Source text
■ ■ ■ ■ ■
I'm needing to merge columns in a dataframe.
The headers will have a similar name with a different suffix, e.g.
A1 | A2 | A3 | B1 | B2 | B3
I want to end up with all of them merged:
A | B
I have this line that successfully merges a defined set of columns into a single column:
df['A'] = df[['A1','A2','A3]].apply(' '.join, axis=1)
The problem is that the headers are inconsistent in that there might be any combination of '1','2',or '3' - e.g.
A1 | A2 | A3 | B2 | C1 | C2
From the solutions I've looked at, pandas doesn't like to reference columns that don't exist, so I can't use apply statement as a blanket command.
■ ■ ■ ■ ■
Items drawn from a data source:
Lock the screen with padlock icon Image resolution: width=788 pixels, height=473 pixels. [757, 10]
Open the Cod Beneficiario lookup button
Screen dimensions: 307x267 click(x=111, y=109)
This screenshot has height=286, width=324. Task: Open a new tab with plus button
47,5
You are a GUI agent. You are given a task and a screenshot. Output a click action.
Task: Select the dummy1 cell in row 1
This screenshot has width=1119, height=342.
■ ■ ■ ■ ■
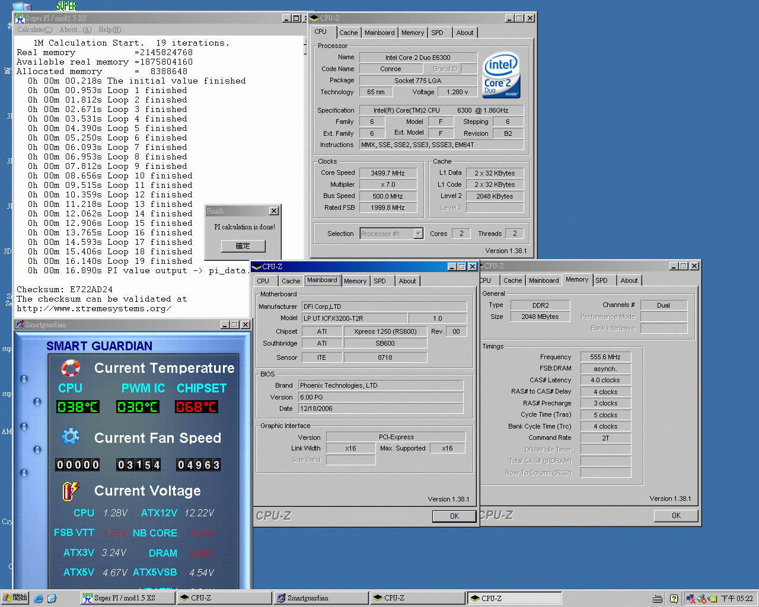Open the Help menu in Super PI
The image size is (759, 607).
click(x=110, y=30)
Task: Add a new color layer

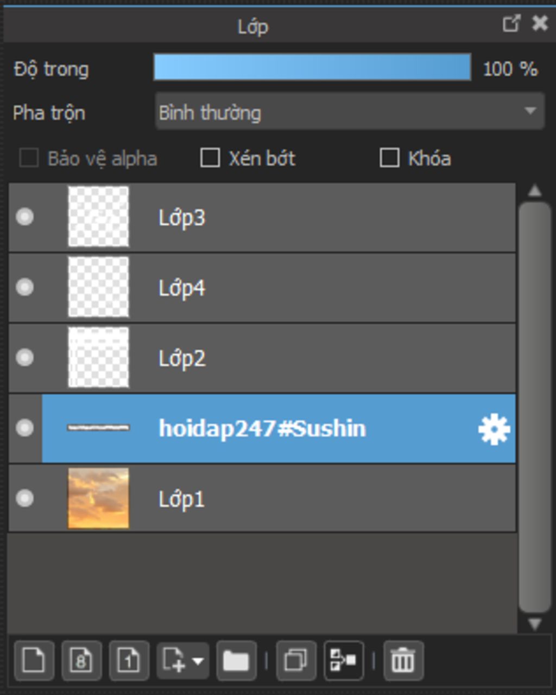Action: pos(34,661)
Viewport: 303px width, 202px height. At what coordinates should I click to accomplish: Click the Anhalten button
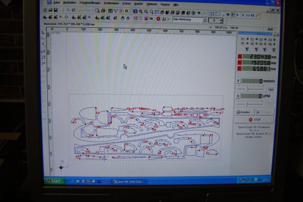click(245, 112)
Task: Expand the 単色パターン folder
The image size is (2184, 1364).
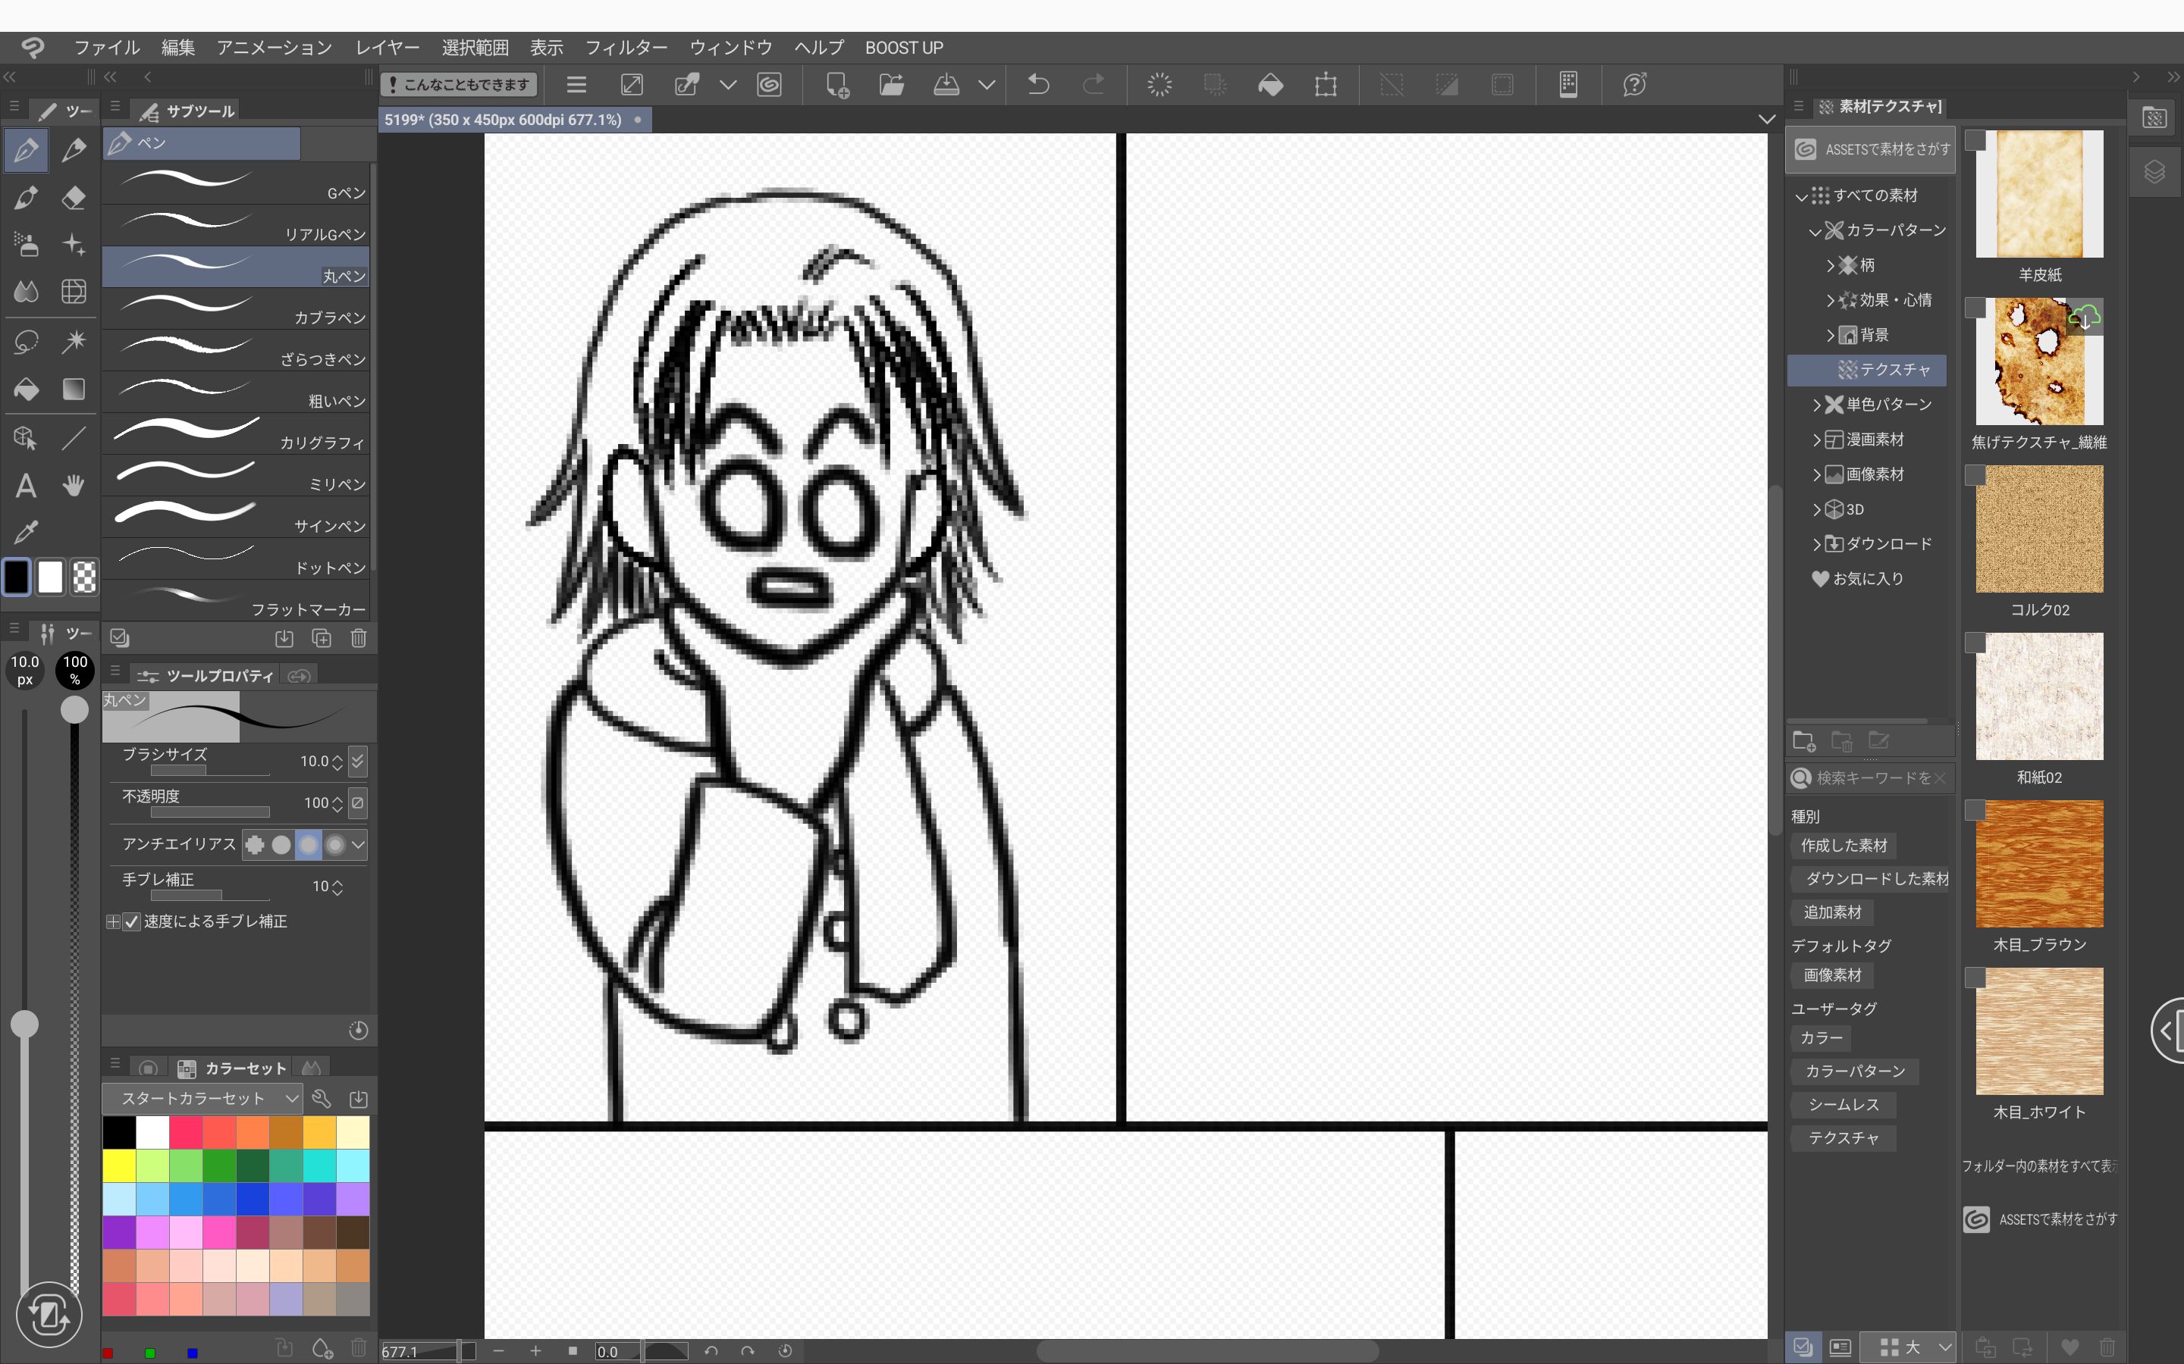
■ ■ ■ ■ ■
Tasks for this exercise
1 - Answer these questions using the forum post about merging pandas columns.
(a) What header row does the post give as its first example?
(b) Which suffixes might appear in any combination in the headers?
(c) What does the writer say pandas doesn't like to do?
2 - Update the forum post about merging pandas columns. Reproduce it starting at "A1 | A2 | A3 | B1" and ending at "df[['A1','A2','A3]].apply(' '.join, axis=1)", and replace "single column" with "one column".
3 - Go on with the forum post about merging pandas columns, starting right after its final sentence.

Solved problems
1 -
(a) A1 | A2 | A3 | B1 | B2 | B3
(b) '1', '2', or '3'
(c) Reference columns that don't exist.

2 -
A1 | A2 | A3 | B1 | B2 | B3
I want to end up with all of them merged:
A | B
I have this line that successfully merges a defined set of columns into a one column:
df['A'] = df[['A1','A2','A3]].apply(' '.join, axis=1)

3 -
I'm having trouble visualizing a solution beyond a list of nested Try/Except steps. If anyone has an idea, I would appreciate it!
Update
Thanks for the solutions!!! If anyone is interested, here's what worked for me:
Solution 1
for h in headers:
cols = [col for col in df.columns if col.split('[')[0] == h]
if cols == []:
cols = [col for col in df.columns if col == h and col.split('[')[0] not in headers] `
Solution 2
df.groupby(df.columns.str.split('[').str[0],axis=1).agg(lambda x :' '.join(x.values.tolist()))